(Items from a data source)
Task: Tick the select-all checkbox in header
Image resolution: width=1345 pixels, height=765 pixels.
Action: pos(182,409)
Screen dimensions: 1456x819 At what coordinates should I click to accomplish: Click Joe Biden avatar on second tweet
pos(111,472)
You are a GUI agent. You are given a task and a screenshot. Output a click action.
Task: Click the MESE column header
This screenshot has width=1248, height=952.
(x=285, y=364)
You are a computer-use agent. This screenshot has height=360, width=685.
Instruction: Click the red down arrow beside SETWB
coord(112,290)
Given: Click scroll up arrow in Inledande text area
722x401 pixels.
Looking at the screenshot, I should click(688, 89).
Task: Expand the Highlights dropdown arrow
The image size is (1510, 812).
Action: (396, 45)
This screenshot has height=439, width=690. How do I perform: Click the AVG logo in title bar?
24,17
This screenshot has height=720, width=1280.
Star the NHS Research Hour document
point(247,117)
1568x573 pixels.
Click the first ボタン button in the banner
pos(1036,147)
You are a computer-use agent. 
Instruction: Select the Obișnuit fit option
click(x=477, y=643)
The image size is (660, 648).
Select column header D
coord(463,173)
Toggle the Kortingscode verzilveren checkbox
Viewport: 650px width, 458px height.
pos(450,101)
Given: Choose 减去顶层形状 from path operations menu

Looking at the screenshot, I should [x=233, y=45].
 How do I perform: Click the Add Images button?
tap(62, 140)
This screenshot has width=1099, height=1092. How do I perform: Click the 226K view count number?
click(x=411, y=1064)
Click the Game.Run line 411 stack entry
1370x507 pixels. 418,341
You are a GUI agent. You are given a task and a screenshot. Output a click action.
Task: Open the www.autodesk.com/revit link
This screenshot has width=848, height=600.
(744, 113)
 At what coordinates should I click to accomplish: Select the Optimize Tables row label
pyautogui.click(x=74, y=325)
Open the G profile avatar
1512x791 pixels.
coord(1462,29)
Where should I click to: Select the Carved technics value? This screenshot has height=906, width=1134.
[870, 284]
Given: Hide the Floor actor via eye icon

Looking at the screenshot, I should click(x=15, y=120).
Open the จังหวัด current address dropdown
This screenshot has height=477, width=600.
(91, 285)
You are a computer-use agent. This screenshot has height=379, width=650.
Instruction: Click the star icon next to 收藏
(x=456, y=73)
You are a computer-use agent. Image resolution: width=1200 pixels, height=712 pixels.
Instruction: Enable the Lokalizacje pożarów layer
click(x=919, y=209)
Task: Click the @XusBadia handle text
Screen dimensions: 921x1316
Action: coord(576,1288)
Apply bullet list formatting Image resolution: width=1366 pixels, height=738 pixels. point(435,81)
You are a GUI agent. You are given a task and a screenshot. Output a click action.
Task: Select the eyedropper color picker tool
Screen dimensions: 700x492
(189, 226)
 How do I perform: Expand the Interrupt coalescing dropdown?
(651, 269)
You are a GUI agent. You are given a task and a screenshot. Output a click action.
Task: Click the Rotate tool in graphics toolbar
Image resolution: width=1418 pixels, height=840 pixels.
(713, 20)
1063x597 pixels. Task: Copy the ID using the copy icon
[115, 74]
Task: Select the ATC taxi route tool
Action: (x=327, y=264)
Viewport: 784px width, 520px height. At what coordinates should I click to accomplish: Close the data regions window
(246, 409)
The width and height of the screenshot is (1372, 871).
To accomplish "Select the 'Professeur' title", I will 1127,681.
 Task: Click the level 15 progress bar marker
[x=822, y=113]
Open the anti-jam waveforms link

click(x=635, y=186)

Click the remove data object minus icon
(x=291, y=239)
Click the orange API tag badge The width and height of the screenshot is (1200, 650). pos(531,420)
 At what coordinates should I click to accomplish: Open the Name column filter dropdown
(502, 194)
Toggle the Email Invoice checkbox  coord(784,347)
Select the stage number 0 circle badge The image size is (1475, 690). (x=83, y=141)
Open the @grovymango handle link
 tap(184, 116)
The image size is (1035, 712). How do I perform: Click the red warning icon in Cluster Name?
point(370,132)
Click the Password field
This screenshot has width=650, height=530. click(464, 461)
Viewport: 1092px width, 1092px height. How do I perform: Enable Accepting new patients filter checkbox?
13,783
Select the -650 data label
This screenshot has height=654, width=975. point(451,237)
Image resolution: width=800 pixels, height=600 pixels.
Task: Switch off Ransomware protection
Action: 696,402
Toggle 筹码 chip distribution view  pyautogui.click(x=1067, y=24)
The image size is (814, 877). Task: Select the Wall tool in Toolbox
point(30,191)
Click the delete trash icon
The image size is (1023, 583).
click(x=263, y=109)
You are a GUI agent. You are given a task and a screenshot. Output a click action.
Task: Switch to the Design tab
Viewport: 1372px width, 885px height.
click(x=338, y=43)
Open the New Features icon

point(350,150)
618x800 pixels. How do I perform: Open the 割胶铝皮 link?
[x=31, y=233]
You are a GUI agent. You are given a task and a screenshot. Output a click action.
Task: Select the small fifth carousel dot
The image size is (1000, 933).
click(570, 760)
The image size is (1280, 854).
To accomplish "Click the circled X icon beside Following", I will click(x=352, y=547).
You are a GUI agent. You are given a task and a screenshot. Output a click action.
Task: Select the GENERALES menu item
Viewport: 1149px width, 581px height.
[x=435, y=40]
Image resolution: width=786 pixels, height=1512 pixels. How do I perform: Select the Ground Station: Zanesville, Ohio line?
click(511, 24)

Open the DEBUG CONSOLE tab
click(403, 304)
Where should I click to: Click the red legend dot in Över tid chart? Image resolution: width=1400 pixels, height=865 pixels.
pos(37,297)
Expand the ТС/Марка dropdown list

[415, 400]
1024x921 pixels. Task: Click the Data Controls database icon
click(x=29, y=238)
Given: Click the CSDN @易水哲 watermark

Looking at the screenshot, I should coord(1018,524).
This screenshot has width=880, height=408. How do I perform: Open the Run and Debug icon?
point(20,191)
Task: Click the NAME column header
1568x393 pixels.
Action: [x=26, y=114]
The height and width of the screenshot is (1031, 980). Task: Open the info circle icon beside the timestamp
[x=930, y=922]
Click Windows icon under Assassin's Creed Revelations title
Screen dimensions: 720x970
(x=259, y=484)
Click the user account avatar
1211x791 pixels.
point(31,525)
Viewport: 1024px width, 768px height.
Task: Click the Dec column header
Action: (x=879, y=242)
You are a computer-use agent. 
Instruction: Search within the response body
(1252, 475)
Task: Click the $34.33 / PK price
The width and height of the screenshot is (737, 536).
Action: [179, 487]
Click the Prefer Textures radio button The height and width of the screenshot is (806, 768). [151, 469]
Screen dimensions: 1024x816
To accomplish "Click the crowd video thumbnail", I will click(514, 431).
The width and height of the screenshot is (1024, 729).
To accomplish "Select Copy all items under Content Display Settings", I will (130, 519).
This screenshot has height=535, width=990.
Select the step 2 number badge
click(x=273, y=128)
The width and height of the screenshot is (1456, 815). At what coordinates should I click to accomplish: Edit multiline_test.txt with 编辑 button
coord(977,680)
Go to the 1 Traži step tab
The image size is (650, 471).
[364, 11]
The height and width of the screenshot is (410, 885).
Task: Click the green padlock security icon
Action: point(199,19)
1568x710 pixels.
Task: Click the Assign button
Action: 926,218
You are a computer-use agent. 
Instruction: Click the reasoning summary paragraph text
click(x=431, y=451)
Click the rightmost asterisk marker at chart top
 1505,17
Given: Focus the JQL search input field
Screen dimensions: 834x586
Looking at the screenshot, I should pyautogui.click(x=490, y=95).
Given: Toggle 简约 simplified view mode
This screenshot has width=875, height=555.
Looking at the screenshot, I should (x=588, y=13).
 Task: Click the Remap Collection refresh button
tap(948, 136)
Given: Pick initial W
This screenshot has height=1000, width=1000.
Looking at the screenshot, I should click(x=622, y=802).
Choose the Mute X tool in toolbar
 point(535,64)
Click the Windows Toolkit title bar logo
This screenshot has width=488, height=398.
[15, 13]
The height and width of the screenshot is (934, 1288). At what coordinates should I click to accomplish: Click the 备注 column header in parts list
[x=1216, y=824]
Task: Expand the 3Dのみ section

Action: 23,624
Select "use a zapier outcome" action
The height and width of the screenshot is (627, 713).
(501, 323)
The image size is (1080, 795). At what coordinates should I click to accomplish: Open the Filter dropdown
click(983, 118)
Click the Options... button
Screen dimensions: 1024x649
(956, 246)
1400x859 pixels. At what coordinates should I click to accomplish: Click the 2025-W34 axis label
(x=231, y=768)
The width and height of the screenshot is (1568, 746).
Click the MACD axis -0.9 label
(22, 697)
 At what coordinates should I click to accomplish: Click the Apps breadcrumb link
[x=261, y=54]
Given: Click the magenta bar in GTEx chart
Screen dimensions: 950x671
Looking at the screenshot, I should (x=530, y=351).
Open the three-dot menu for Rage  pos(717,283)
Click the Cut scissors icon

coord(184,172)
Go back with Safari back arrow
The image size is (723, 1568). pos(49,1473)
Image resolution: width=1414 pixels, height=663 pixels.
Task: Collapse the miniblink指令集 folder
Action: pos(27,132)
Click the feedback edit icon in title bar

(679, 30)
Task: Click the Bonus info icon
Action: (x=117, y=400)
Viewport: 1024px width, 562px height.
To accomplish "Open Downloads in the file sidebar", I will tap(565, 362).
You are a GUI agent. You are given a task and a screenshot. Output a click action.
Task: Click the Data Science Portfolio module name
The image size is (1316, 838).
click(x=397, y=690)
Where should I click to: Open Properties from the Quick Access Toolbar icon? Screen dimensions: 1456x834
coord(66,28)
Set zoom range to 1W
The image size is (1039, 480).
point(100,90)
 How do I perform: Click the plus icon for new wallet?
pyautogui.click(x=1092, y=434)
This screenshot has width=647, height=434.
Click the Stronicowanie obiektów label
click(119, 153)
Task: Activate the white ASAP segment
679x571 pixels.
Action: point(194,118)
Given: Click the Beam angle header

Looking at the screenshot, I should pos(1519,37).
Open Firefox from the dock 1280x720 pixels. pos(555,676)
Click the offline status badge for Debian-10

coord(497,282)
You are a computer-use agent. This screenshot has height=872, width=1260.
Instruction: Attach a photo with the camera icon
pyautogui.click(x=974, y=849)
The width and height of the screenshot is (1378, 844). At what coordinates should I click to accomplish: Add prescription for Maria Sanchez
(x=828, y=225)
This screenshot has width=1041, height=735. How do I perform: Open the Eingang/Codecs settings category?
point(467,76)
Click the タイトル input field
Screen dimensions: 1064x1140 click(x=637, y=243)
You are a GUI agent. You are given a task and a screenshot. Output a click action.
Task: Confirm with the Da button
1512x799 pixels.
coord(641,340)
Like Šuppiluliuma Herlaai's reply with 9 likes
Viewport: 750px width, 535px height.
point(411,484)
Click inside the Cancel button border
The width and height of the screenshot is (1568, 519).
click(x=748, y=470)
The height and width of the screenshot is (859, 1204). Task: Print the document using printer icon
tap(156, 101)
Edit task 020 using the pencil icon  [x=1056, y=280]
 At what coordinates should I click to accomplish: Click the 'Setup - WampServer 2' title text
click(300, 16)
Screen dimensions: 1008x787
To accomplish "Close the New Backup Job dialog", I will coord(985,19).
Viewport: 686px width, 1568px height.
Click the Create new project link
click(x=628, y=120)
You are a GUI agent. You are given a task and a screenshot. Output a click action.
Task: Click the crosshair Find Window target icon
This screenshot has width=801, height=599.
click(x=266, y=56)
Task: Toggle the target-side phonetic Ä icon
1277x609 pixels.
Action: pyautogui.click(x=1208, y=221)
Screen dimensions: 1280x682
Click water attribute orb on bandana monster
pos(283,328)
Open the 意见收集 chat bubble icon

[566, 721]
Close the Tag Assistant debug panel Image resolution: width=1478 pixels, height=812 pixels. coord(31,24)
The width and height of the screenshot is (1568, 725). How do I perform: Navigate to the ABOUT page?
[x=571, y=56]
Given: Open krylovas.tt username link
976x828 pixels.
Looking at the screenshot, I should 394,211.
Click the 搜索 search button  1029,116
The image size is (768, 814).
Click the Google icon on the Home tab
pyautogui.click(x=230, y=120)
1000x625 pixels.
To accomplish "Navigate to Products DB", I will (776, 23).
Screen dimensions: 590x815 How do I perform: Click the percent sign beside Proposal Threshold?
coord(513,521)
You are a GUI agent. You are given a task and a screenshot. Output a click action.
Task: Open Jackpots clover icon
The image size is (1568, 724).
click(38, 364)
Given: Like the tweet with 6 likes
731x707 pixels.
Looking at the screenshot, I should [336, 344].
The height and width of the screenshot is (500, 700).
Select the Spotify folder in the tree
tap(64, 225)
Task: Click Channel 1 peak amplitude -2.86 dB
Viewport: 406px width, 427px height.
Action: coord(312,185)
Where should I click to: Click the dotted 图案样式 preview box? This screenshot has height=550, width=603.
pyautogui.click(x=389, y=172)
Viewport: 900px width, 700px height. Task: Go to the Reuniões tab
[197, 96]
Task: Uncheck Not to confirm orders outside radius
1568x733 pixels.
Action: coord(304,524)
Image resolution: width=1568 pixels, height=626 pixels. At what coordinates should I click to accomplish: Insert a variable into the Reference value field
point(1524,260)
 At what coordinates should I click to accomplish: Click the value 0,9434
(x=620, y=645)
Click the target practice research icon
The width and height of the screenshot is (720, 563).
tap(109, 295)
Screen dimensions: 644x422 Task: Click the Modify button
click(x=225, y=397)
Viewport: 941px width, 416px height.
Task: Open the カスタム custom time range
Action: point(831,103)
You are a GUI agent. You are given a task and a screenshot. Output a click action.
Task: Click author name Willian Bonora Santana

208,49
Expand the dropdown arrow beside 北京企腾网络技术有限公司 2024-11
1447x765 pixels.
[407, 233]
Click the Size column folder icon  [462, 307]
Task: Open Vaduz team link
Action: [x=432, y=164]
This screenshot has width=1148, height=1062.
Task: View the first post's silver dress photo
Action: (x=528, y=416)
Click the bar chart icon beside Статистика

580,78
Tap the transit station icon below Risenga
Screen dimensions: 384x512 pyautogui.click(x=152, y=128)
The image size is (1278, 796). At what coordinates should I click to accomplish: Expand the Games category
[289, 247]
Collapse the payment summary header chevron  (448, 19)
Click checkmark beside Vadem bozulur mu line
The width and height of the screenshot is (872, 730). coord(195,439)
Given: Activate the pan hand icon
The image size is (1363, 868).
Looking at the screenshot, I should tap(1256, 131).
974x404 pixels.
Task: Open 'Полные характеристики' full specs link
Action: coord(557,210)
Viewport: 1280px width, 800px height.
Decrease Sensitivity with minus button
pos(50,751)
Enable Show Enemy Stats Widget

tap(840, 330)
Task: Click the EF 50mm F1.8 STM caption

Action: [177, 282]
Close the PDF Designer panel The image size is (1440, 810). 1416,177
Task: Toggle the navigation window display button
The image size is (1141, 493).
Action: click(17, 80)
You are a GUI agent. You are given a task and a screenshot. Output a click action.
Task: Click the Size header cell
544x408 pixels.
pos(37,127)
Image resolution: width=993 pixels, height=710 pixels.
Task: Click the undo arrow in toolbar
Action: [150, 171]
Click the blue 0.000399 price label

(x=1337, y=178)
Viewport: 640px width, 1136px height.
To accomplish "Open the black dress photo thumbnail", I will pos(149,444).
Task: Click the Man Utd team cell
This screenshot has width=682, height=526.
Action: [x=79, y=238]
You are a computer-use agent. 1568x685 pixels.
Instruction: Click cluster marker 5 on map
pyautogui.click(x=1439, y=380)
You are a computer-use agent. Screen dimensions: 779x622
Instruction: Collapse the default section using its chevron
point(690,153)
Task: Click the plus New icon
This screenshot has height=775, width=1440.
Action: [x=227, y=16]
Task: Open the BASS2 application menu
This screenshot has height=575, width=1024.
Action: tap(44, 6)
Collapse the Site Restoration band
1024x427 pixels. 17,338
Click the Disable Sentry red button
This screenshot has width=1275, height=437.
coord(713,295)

EXERCISE GOAL: Among the records above, repeat exactly the line with "Task: Click the EF 50mm F1.8 STM caption", the line with "Task: Click the Size header cell", and every line in between, and only those.

EXERCISE OUTPUT:
Task: Click the EF 50mm F1.8 STM caption

Action: [177, 282]
Close the PDF Designer panel The image size is (1440, 810). 1416,177
Task: Toggle the navigation window display button
The image size is (1141, 493).
Action: click(17, 80)
You are a GUI agent. You are given a task and a screenshot. Output a click action.
Task: Click the Size header cell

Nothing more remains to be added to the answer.